== Supplied records ==
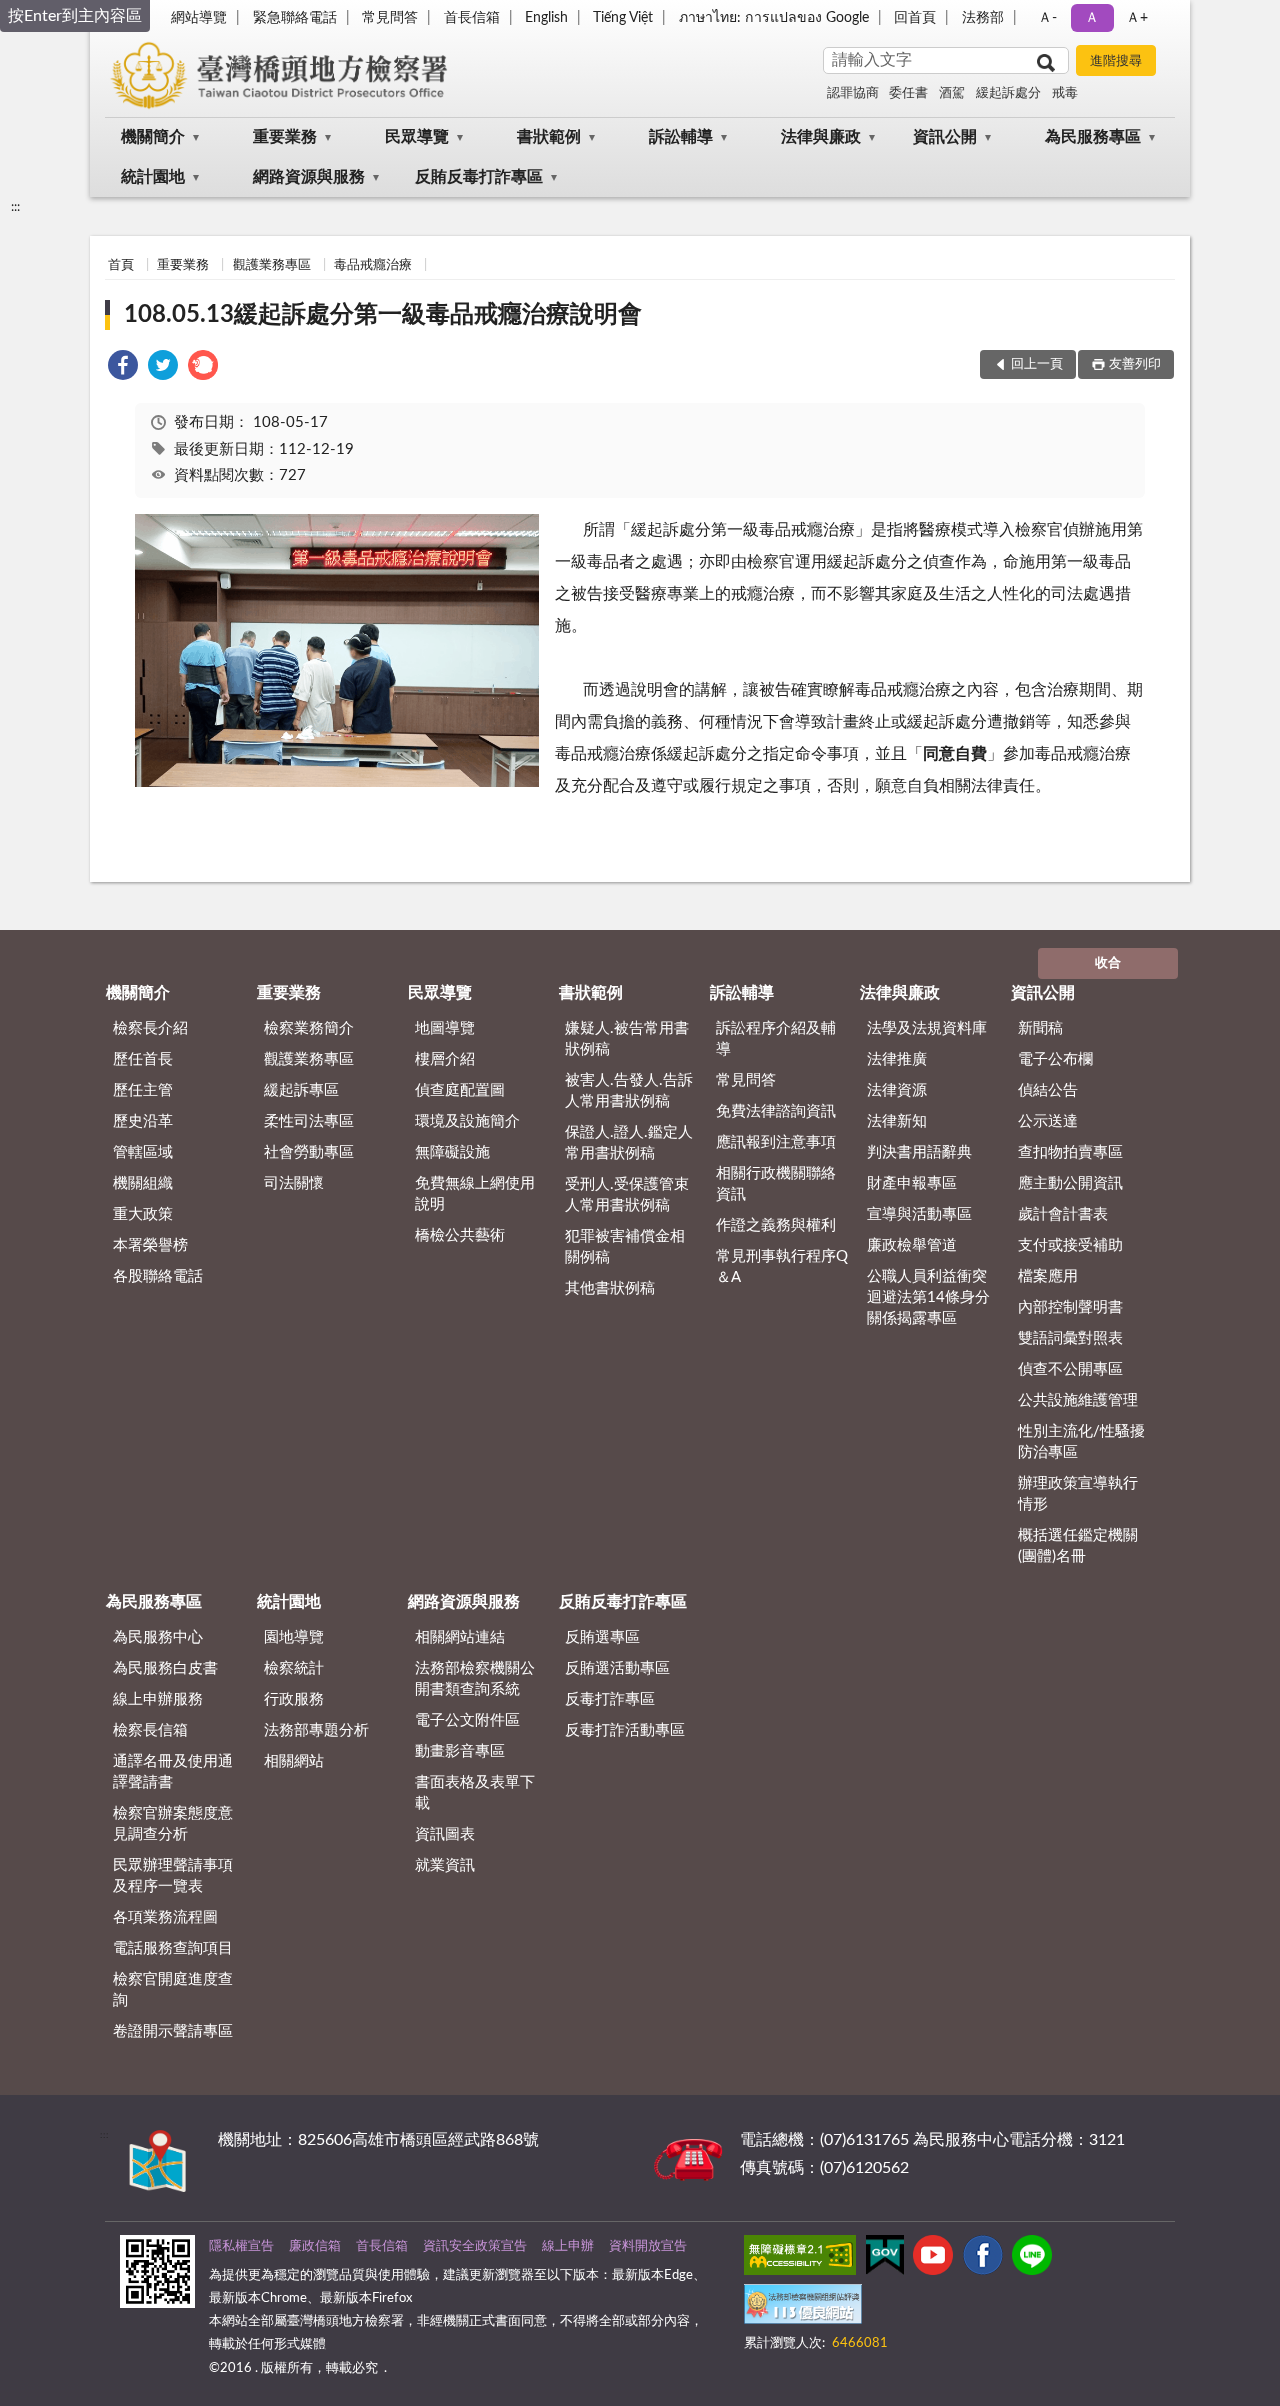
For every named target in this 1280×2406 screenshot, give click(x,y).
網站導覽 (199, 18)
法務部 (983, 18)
==
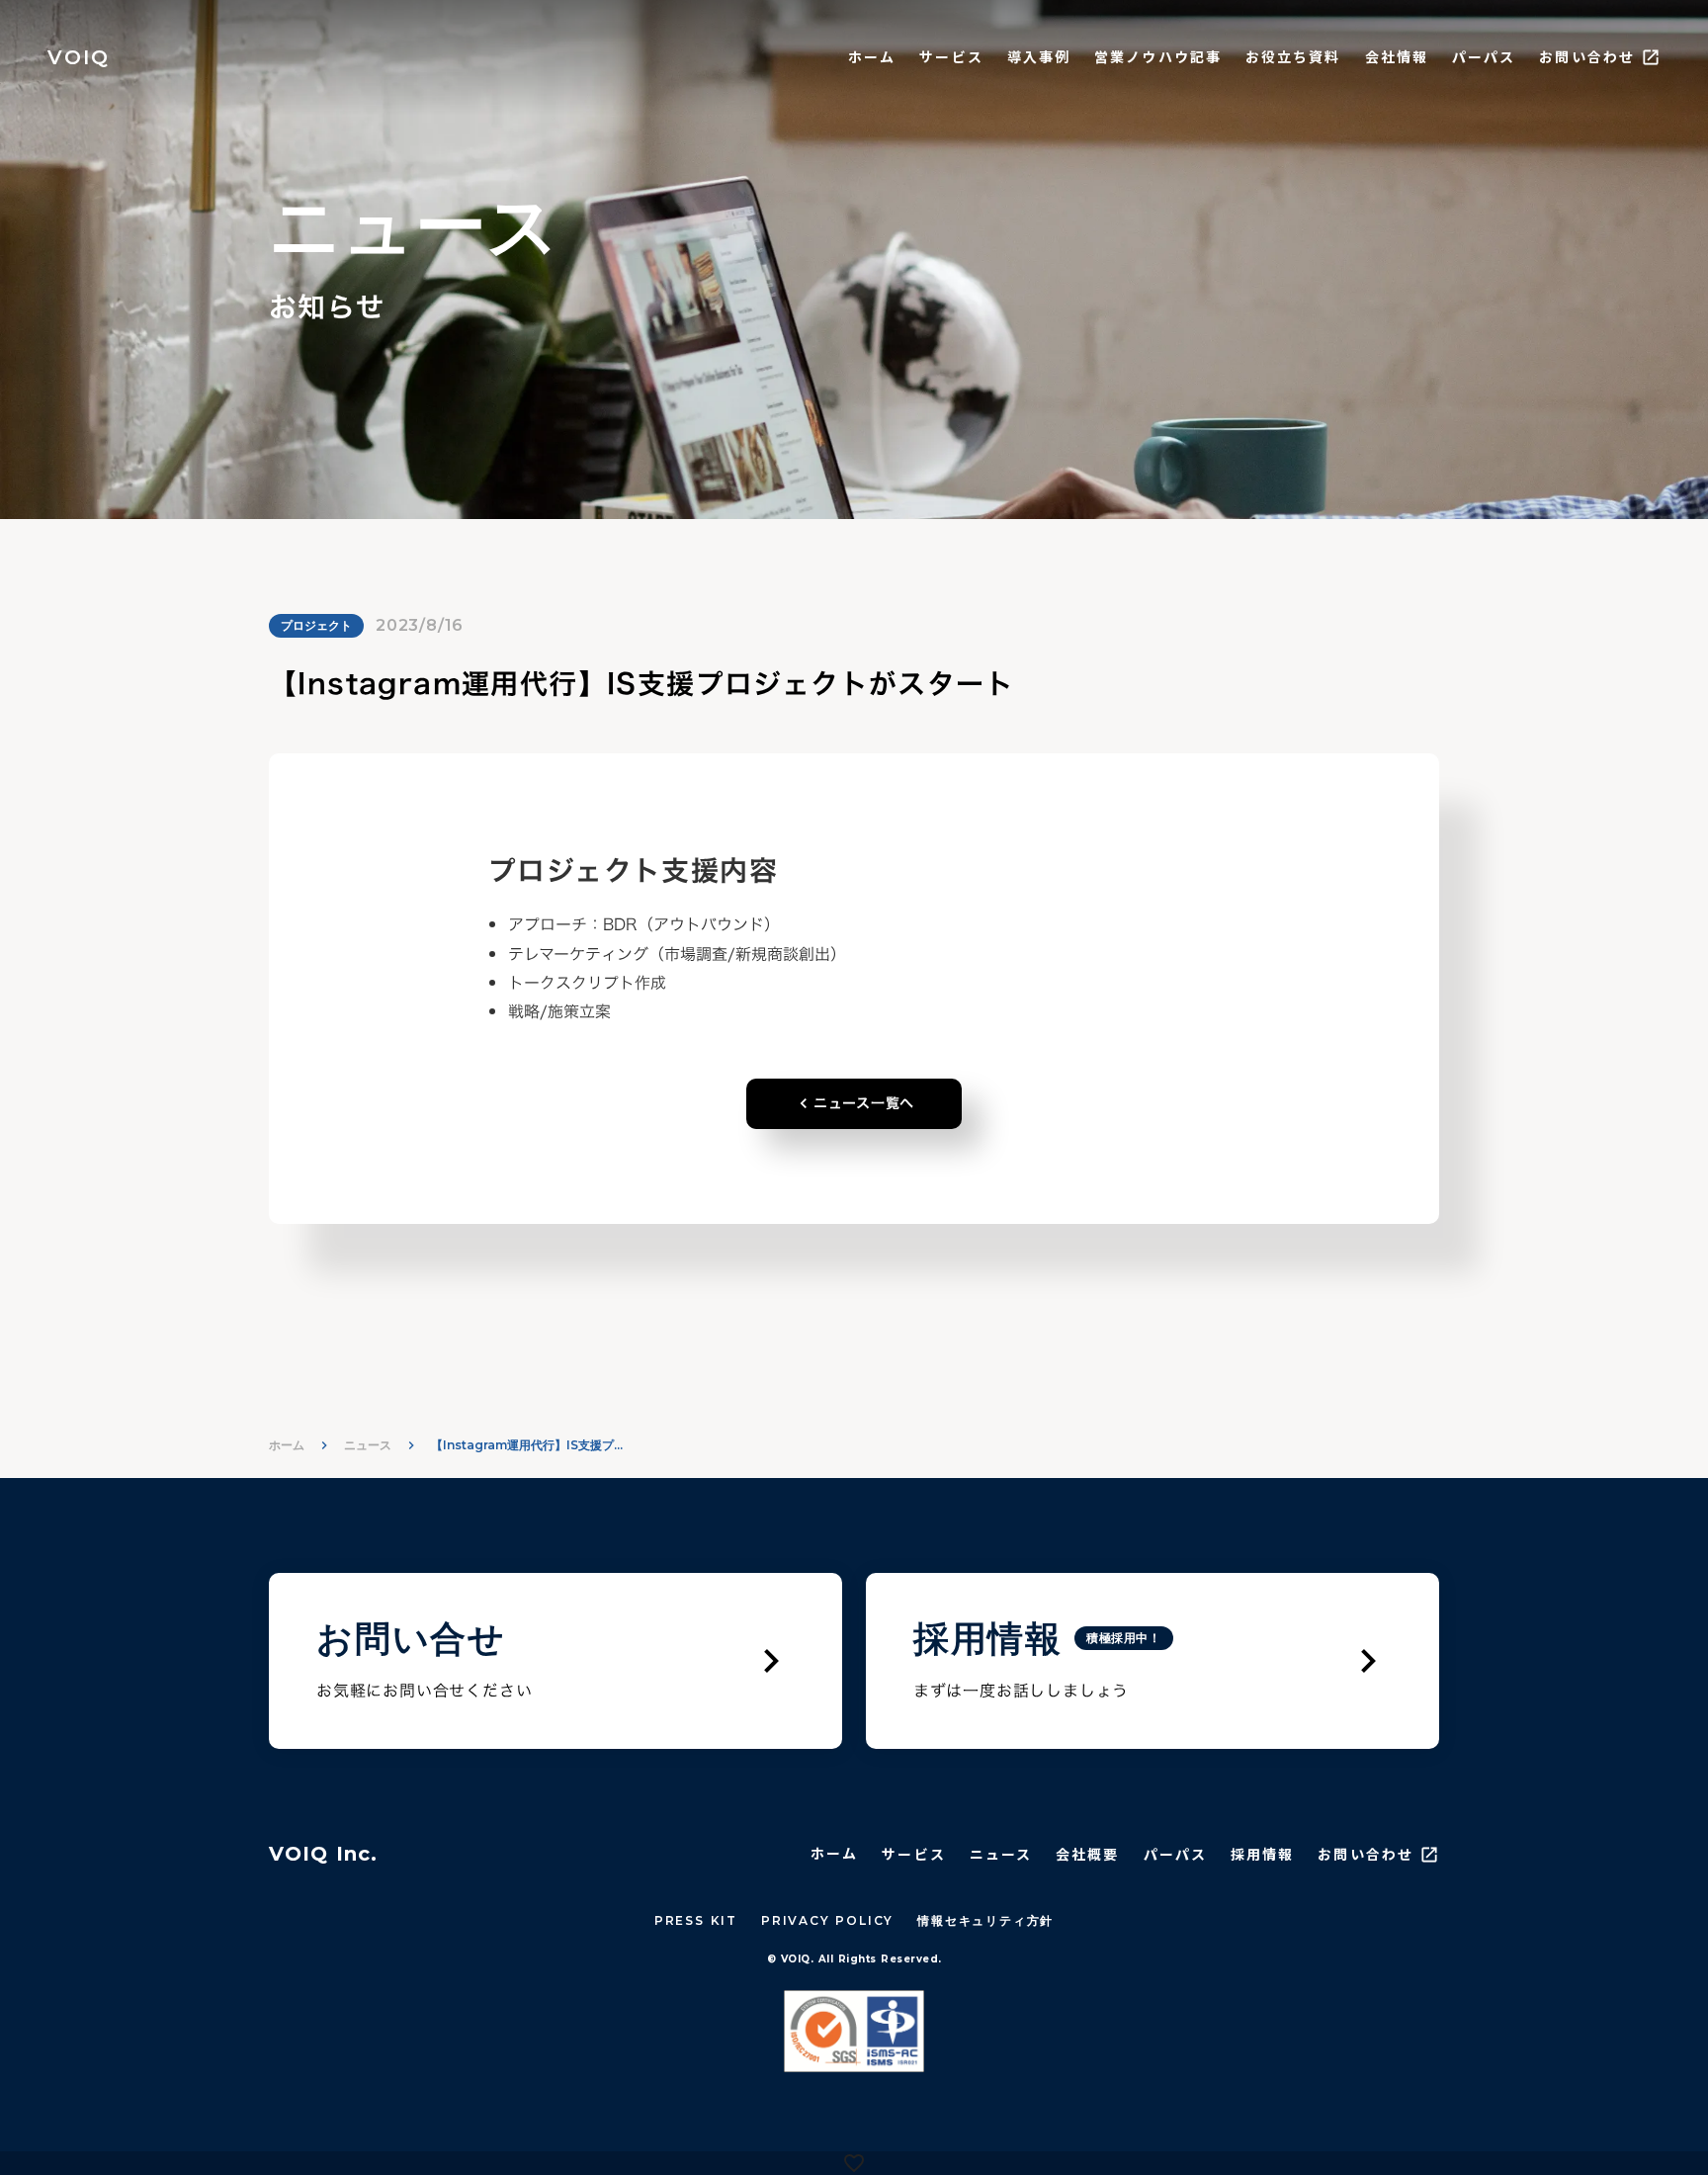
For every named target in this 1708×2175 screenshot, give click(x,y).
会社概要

== How to complete this task ==
Only the lines above from the line with "For every named target in this 1280×2406" to the line with "法務部 (983, 18)", those two lines included, should be reproduced exactly.

== Response area ==
For every named target in this 1280×2406 screenshot, give click(x,y).
網站導覽 (199, 18)
法務部 (983, 18)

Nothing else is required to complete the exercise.